The path meandered around trees, hills, and ravines, and was thankfully free of vines and the long, sharp thorns that had torn so many holes in Benji’s clothes.
He came to a corner in the fence and the well-beaten trail turned with it. However, a narrower trail kept going past the barbed wire fence. Benji climbed through. He kept walking, following the smaller game trail. Without tree branches and vines pulling at him or tall grass blocking his sight and cutting up his hands, he made good time. He put miles behind him before coming to an intersection.
The game trail crossed another path. A path covered in footprints. It looked familiar. It was the trail that led from the willow tree to the tunnel.
Benji could either continue straight and follow the game trail deeper into the jungle, or turn onto the new trail and take it to the road. Sticking to the woods, for now, seemed like the best choice.
Suddenly, a flashlight lit up and blinded him.
“Hey, you! Kid! Stop right there!”
33.
Captured!
Benji crashed through the woods with his pursuer close behind.
FASTER!
A tree root caught his foot, sending him sprawling on his belly on the forest floor. Trent’s goon dove and grabbed Benji’s ankle just as the boy scrambled to get to his feet. He crashed back to the ground and kicked like crazy, trying to get free. His foot smashed into the man’s nose and he released Benji’s ankle with a shout.
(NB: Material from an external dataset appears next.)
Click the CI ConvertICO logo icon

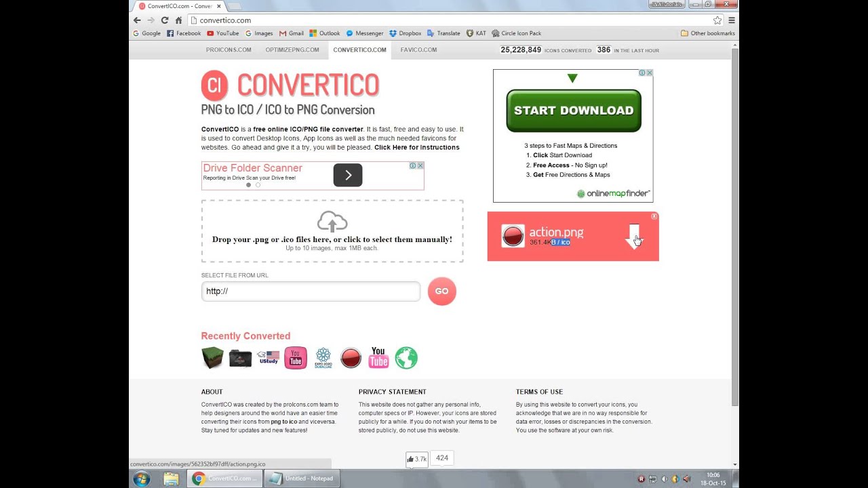point(214,85)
Benji leapt to his feet and ran. He risked a glance back. The man was back up and hot on Benji’s heels. Benji looked ahead and—
BAM!
His feet flew out from under him and he lay on the ground, staring up at the tree limb that had just clotheslined him. The solid limb went in and out of focus. Benji tried not to pass out. He was once again blinded by a bright flashlight.
“Ya mine now, punk,” came a voice muffled by a bloody nose.
The man flipped Benji onto his belly, yanked off the backpack, and
used a thin rope to tie his hands together behind his back. Then he picked the boy up, slung him roughly over his shoulder, and made his way back to the Land Rovers. Dazed from the tree limb, and with his mind spinning from the sudden turn of events, Benji didn’t notice he was being dropped until he hit the dirt road.
“Ooooh, my head.”
He rolled onto his back and stared up into the man's ugly face. Blood dripped from his nose.
“Shut up. I don't know who the devil ya are, but I'm thinkin' I should keep ya 'round. What're ya doin' out here, anyway? Yer just gonna lay there and be quiet 'til the boss’s kid gets back and he can figure out what to do with ya.”
“Wait, I-”
“I told ya to keep yer mouth shut.” He drew a very large, very scary knife out from behind his back and held the tip to Benji’s nose. “You keep runnin' your mouth and I’m gonna get mad. Ya don't want me mad, kid. Understand?”
Shaking, Benji nodded the smallest nod he dared to avoid cutting his nose open on what looked like a dangerously sharp blade. Satisfied, the man returned the knife to its sheath. He walked off a few yards and lit a cigarette.
Now what?
Strong. He had to be strong. There was no use crying or begging. As long as Benji knew where the ruby was and Trent didn’t, they wouldn’t kill him. But if they found out where it was, not only would the villagers lose their lives, but so would Benji. It was like the man said—he needed to keep his mouth shut. Lives depended on it.
A voice, tense and angry, floated through the night air. Trent and his men were back.
“My father is not going to be happy about your screw up.”
Anders ignored the baseball star and kept walking. Trent followed close behind and pointed a finger at the back of the older man's head. Benji could see the furious looks on both of their faces.